Trenggalek – Hujan deras dengan intensitas tinggi memicu tanah longsor yang menimpa rumah milik Sarip (60) di Desa Depok, Kecamatan Bendungan, Kabupaten Trenggalek, Jawa Timur, Jumat malam (31/10/2025).
Peristiwa terjadi sekitar pukul 21.00 WIB, saat lima orang berada di dalam rumah. Tebing setinggi belasan meter ambruk dan langsung menimpa bangunan.

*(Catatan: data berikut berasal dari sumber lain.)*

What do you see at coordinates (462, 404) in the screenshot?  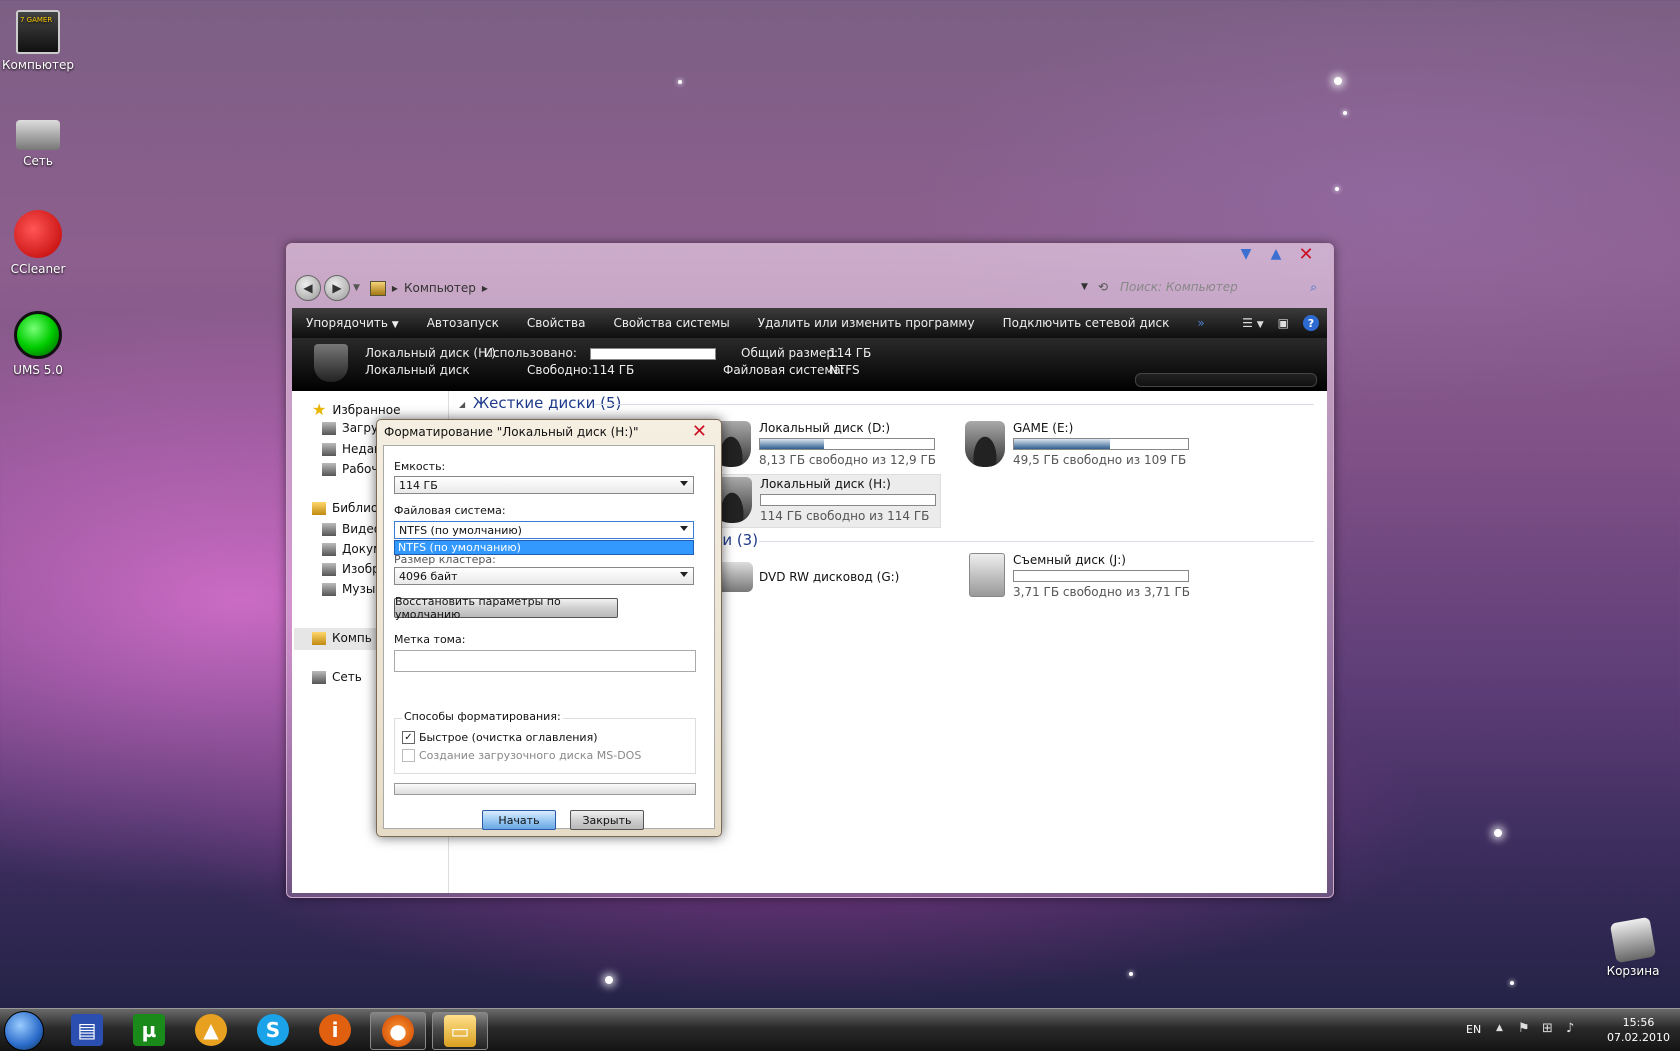 I see `group-collapse-icon: ◢` at bounding box center [462, 404].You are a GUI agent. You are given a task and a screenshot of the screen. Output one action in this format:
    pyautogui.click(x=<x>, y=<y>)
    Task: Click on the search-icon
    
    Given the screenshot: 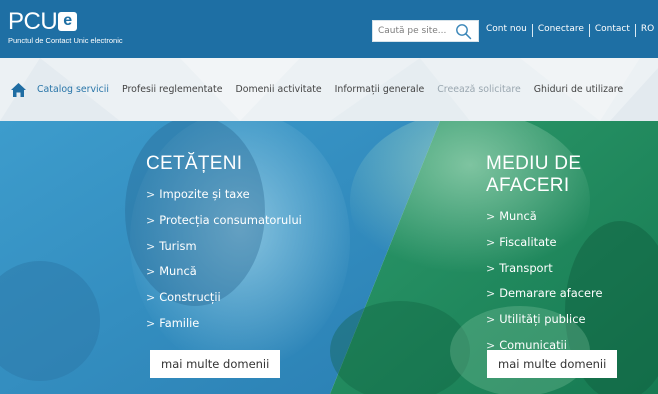 What is the action you would take?
    pyautogui.click(x=464, y=32)
    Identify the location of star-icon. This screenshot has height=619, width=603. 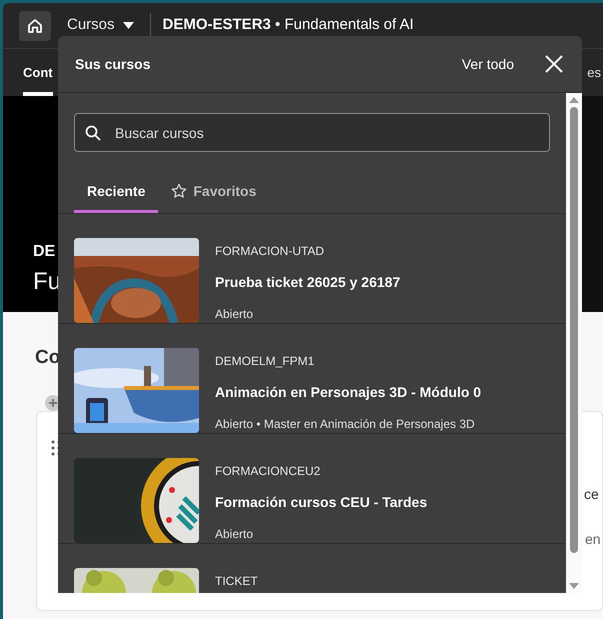
(180, 191). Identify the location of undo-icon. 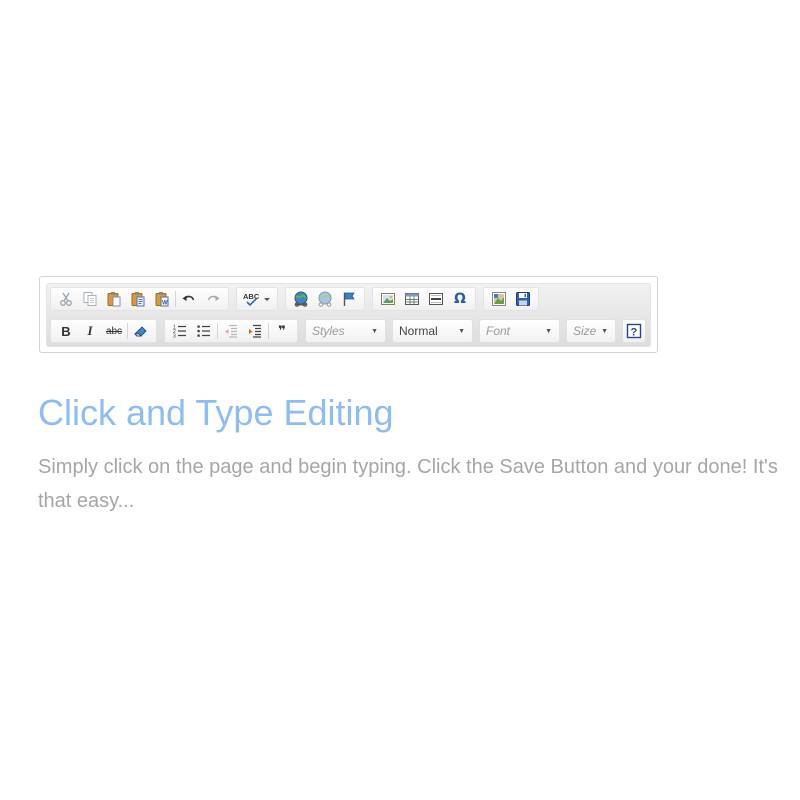
(188, 298).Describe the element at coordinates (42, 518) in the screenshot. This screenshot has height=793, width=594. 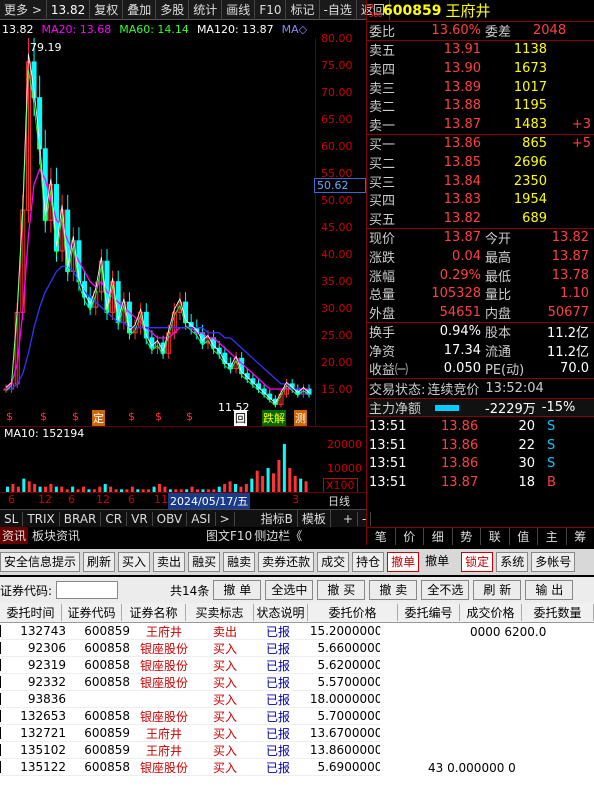
I see `tab-trix: TRIX` at that location.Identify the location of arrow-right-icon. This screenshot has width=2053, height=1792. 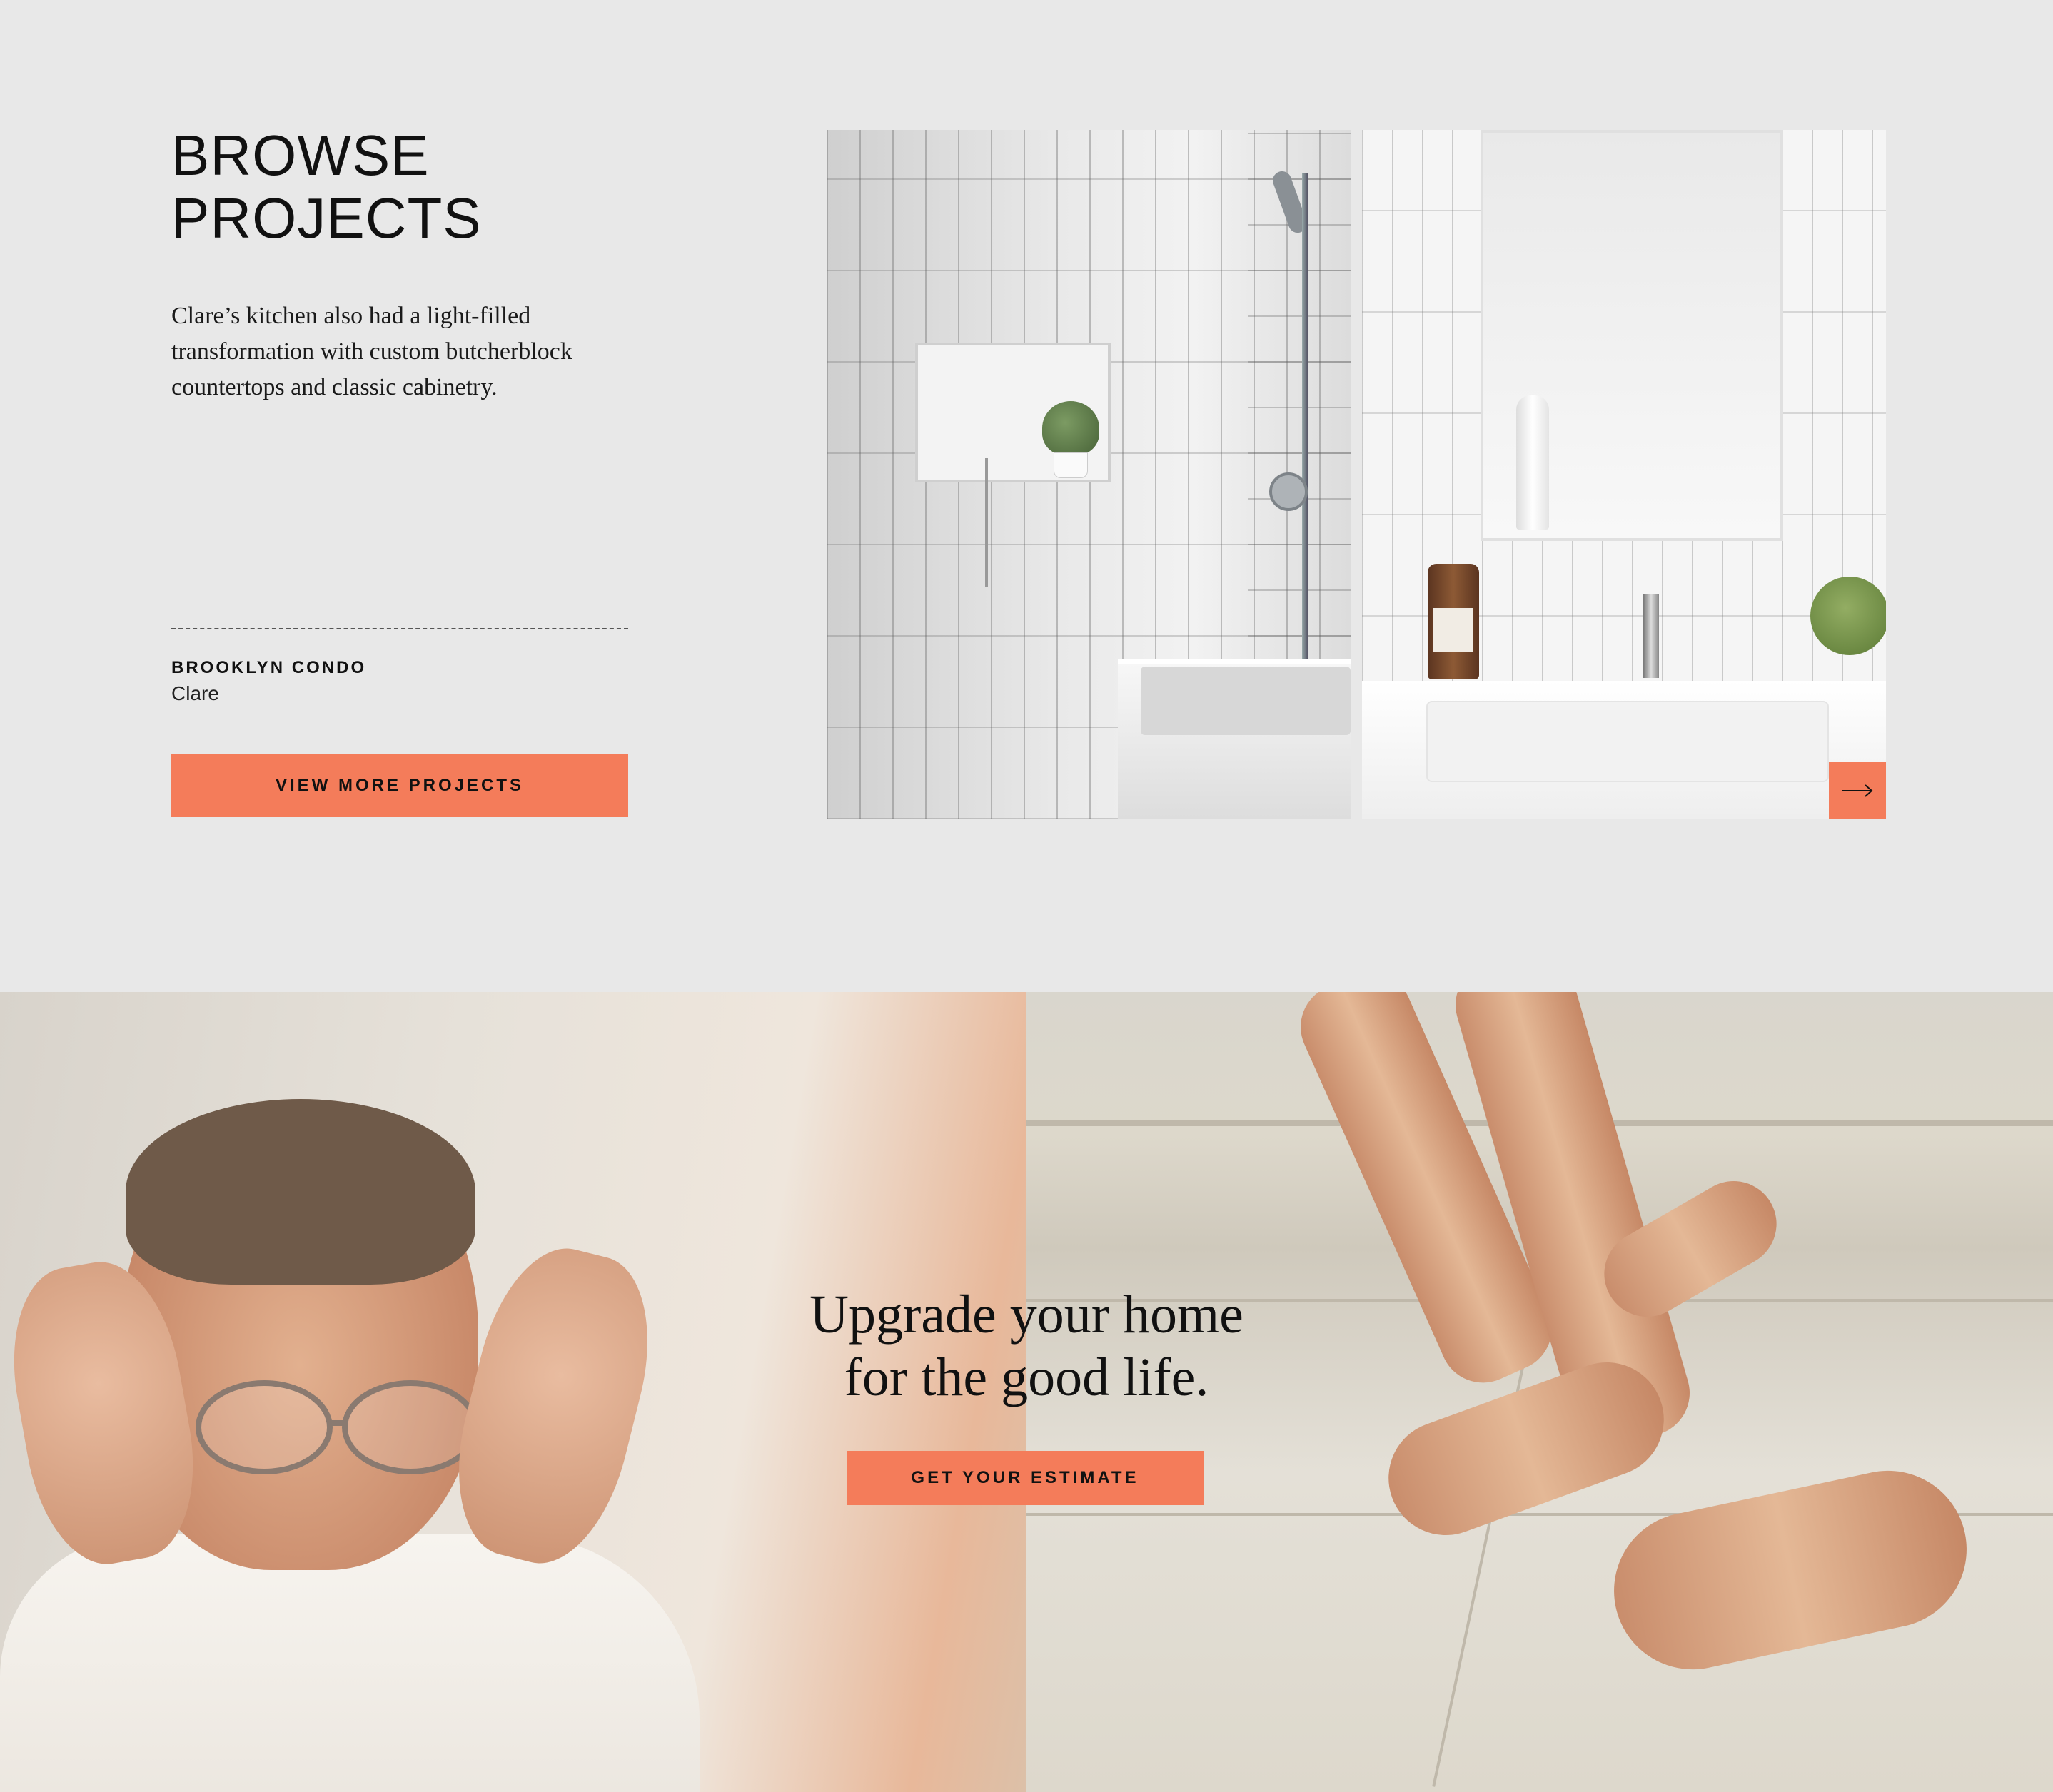
(1858, 790).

Kapolsek Bendungan, AKP Rudi Sugiarto, mengatakan longsor terjadi di dua titik, yaitu Dusun Soko dan Dusun Banaran. Longsor di Dusun Soko menutup akses jalan utama desa, sementara di Dusun Banaran, material tanah menimpa rumah milik Sarip.
“Sejak pukul 22.00 WIB, tim gabungan dari Polsek Bendungan, BPBD, Basarnas, Koramil, dan warga langsung melakukan evakuasi,” ujar AKP Rudi.
Dalam proses pencarian, Sarip dan istrinya, Welas (53), ditemukan meninggal dunia. Sementara satu korban, Wijianto (30), berhasil diselamatkan dengan luka dan kini dirawat di RSUD dr. Sudomo Trenggalek.
Dua korban lainnya, Fajar Puji Wibowo (19) dan Rohman (15), hingga kini masih diduga terjebak di bawah reruntuhan rumah. Proses evakuasi sempat dihentikan pada pukul 00.30 WIB karena kondisi tanah labil dan minim pencahayaan.
“Pencarian dilanjutkan pagi hari dengan bantuan alat berat. Namun, medan berat dan risiko longsor susulan masih menjadi tantangan petugas di lapangan,” tambahnya.